C’est toujours le point de vue de la majorité des politiciens, des journalistes et des universitaires, mais il a peu d’ancrage dans la réalité. Oui, les Européens de souche pourraient redécouvrir leur foi chrétienne, faire plus d’enfants et retrouver le goût de leur patrimoine culturel. Oui, ils pourraient encourager une immigration non musulmane et intégrer les Musulmans qui vivent déjà en Europe. Oui, les Musulmans pourraient accepter l’Europe historique. Mais ces évolutions non seulement ne sont pas en cours, mais leurs chances semblent bien compromises. Ainsi, les jeunes Musulmans, surtout, nourrissent des ressentiments et des ambitions opposées à celles de leurs voisins.

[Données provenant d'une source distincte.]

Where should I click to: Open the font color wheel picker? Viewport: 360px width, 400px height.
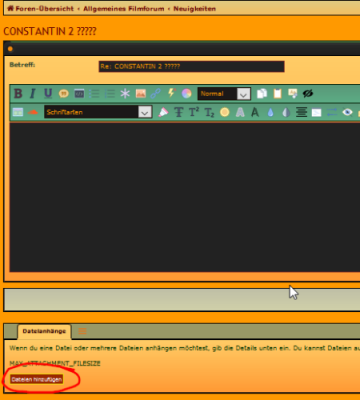tap(187, 94)
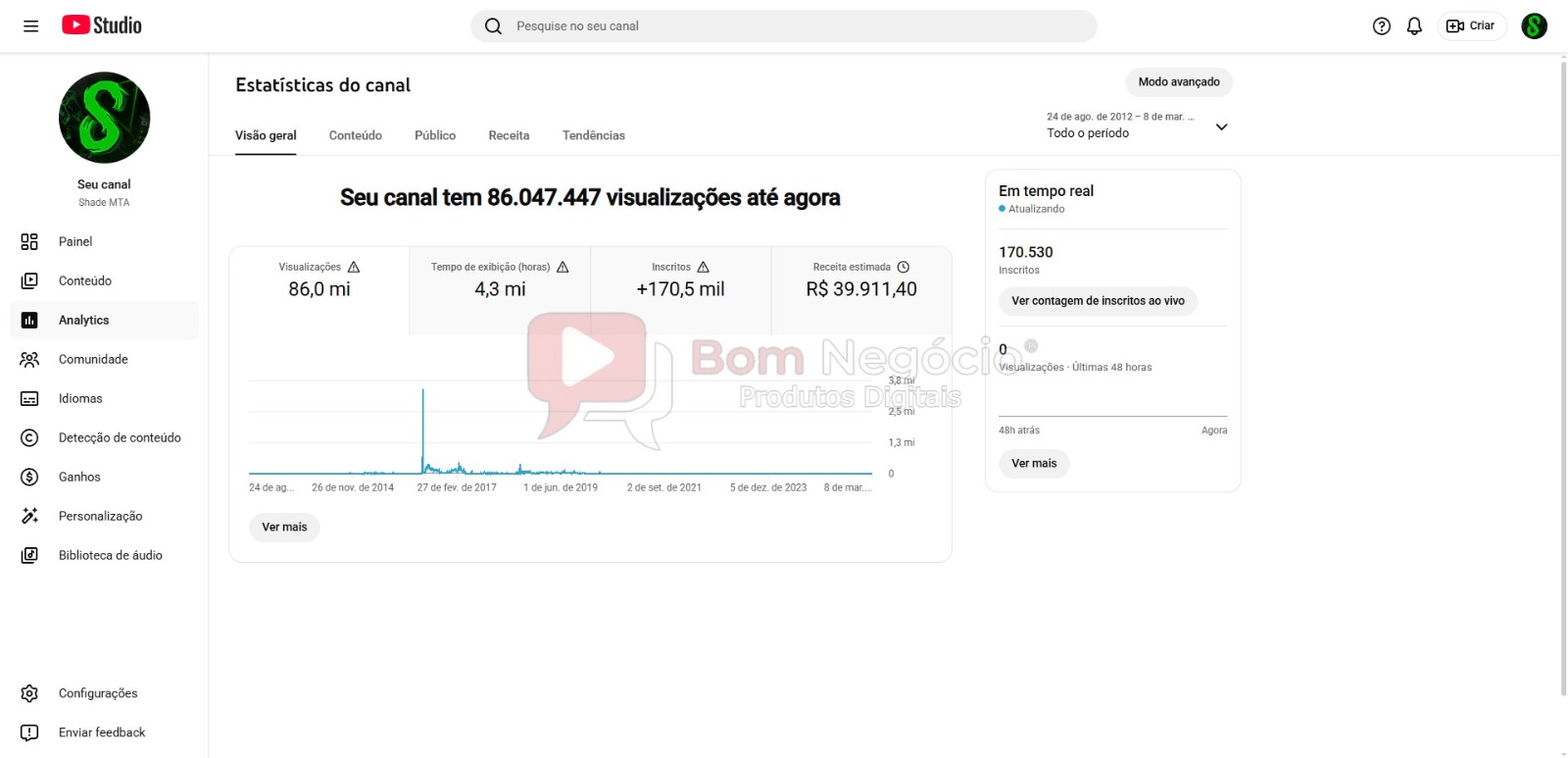
Task: Open the help question mark icon
Action: 1382,26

On peut donc pratiquement éliminer l’éventualité de voir les Musulmans accepter l’Europe historique et s’y intégrer. Le chroniqueur américain Dennis Prager est de cet avis : « Il est difficile d’imaginer un quelconque autre scénario pour l’Europe occidentale que son islamisation ou sa plongée dans la guerre civile. »
Mais laquelle de ces deux voies le continent prendra-t-il ? Les pronostics sont délicats, car la crise n’a pas encore éclaté. Mais elle pourrait être proche. L’évolution du continent pourrait se clarifier à l’horizon de la prochaine décennie, à mesure que les relations entre l’Europe et les Musulmans prennent forme.

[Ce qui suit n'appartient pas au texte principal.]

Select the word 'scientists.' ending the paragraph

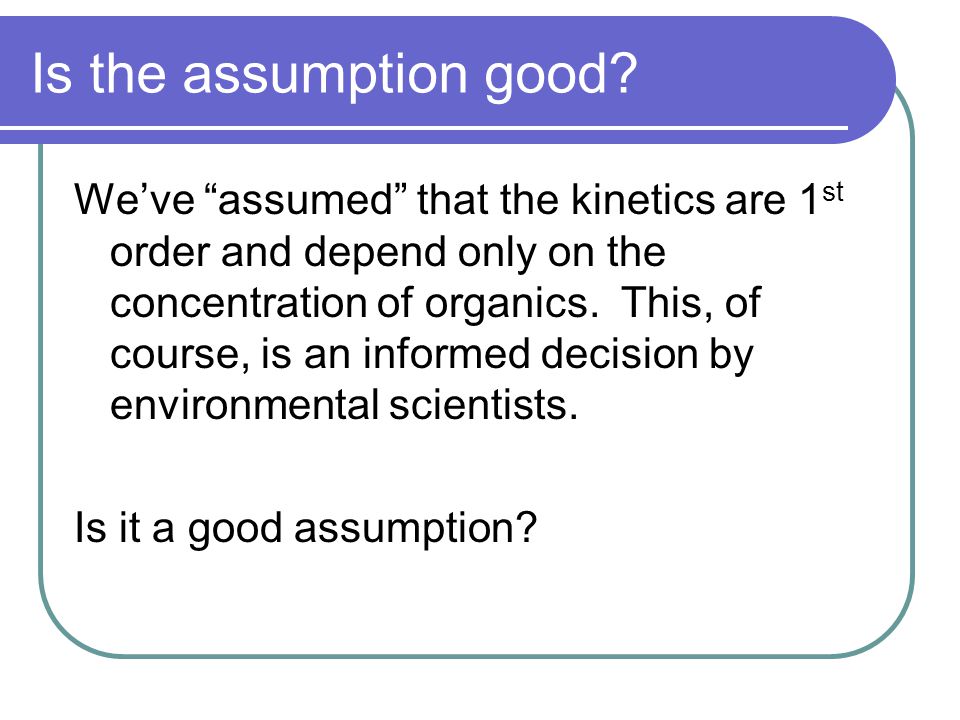tap(484, 405)
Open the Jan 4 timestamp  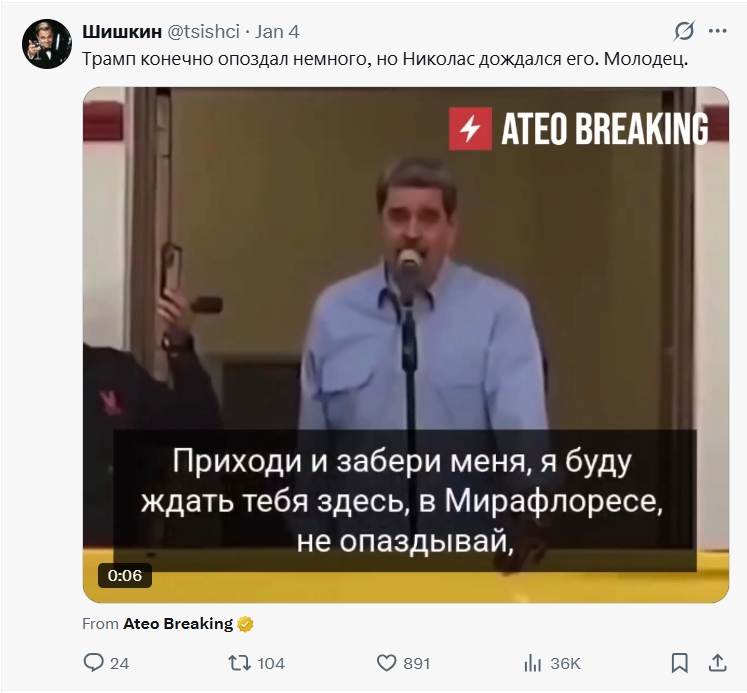[x=277, y=31]
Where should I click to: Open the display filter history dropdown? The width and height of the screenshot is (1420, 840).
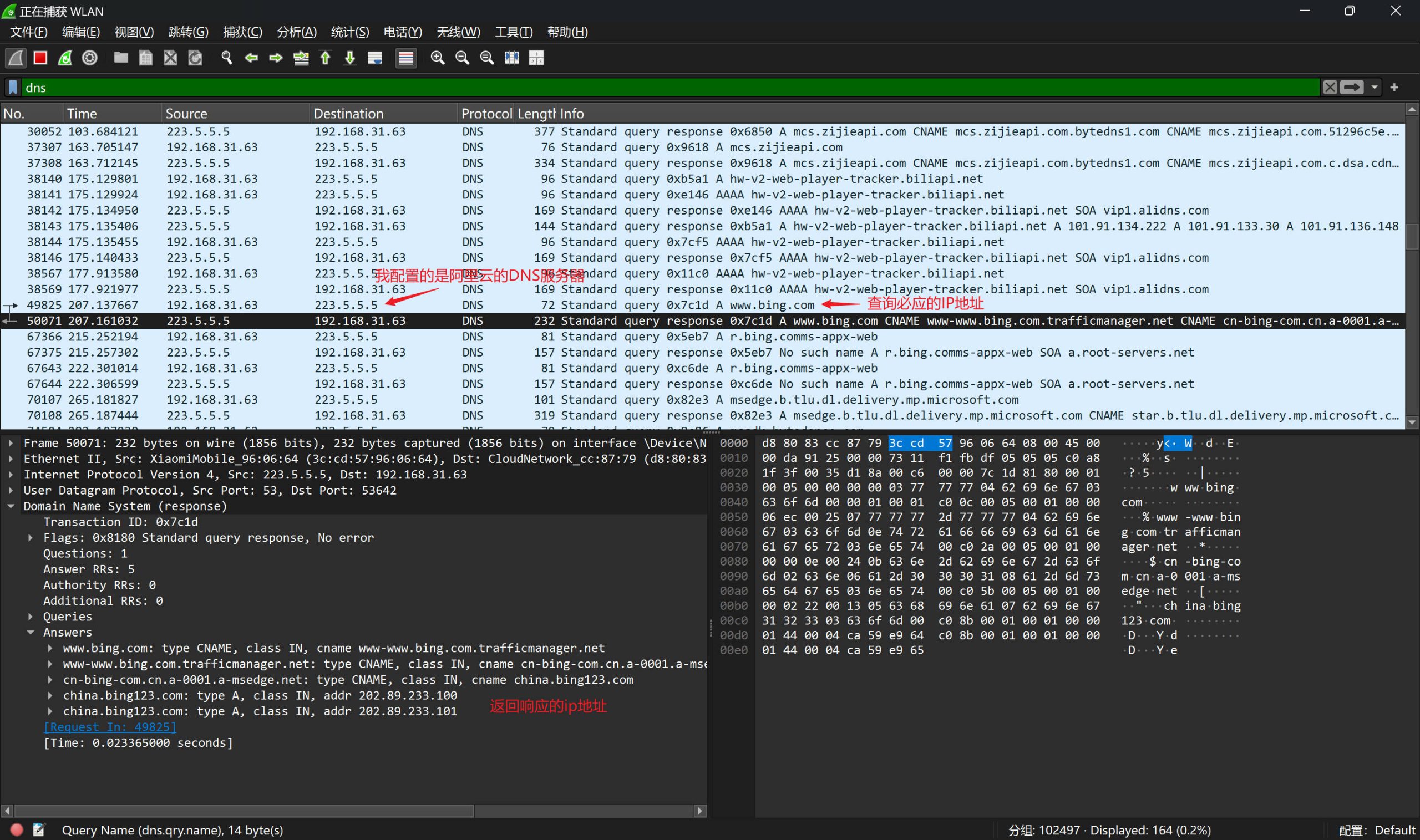click(x=1374, y=87)
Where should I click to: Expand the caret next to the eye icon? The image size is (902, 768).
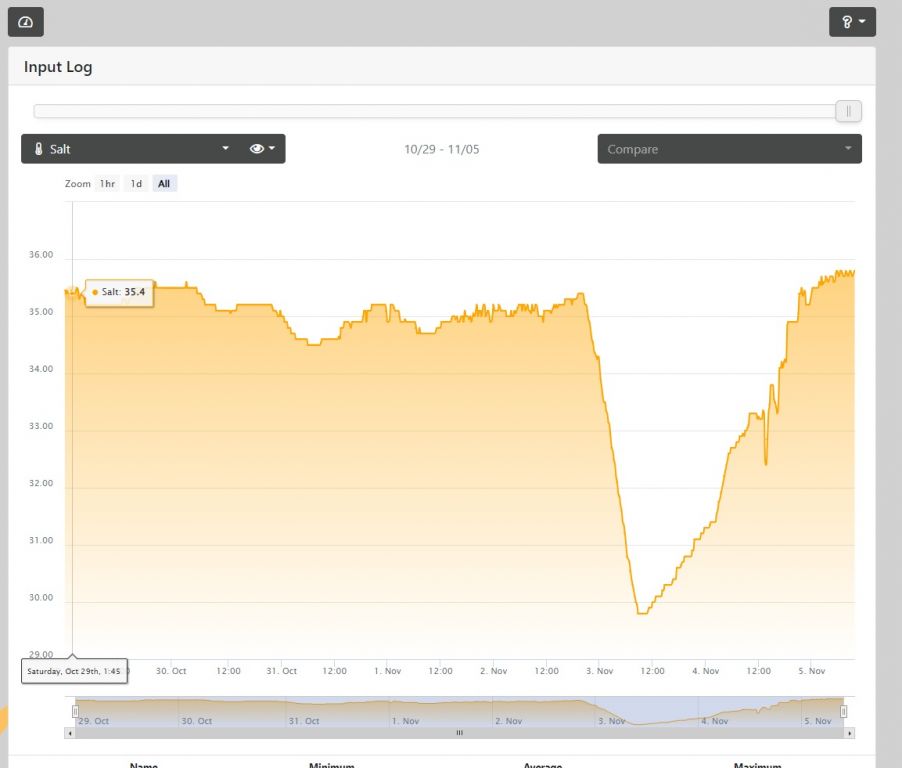pyautogui.click(x=272, y=149)
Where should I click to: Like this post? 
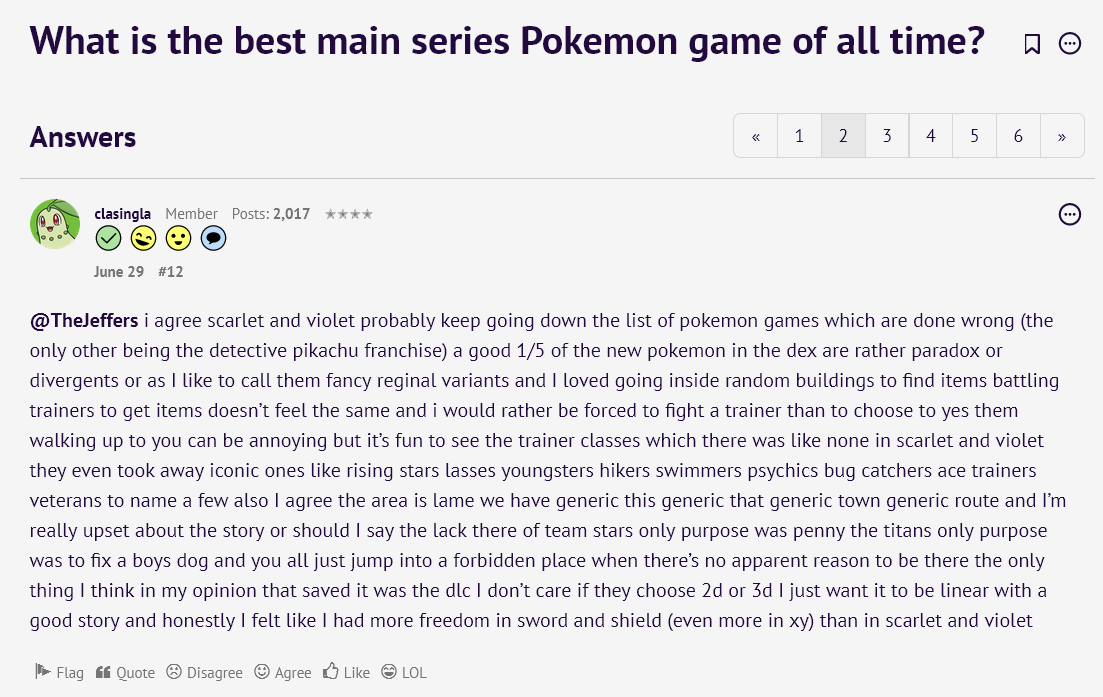[x=346, y=672]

Toute prévision est également rendue extrêmement hasardeuse par la nature sans précédent de la situation européenne. Jamais dans l’histoire on n’a vu une civilisation majeure se laisser disparaître pacifiquement et jamais un peuple ne s’est dressé pour revendiquer son patrimoine. Les circonstances uniques de la situation de l’Europe en compliquent la compréhension, incitent à en négliger certains aspects et rendent pratiquement impossible d’en prévoir l’évolution. Avec l’Europe, nous entrons tous en terra incognita.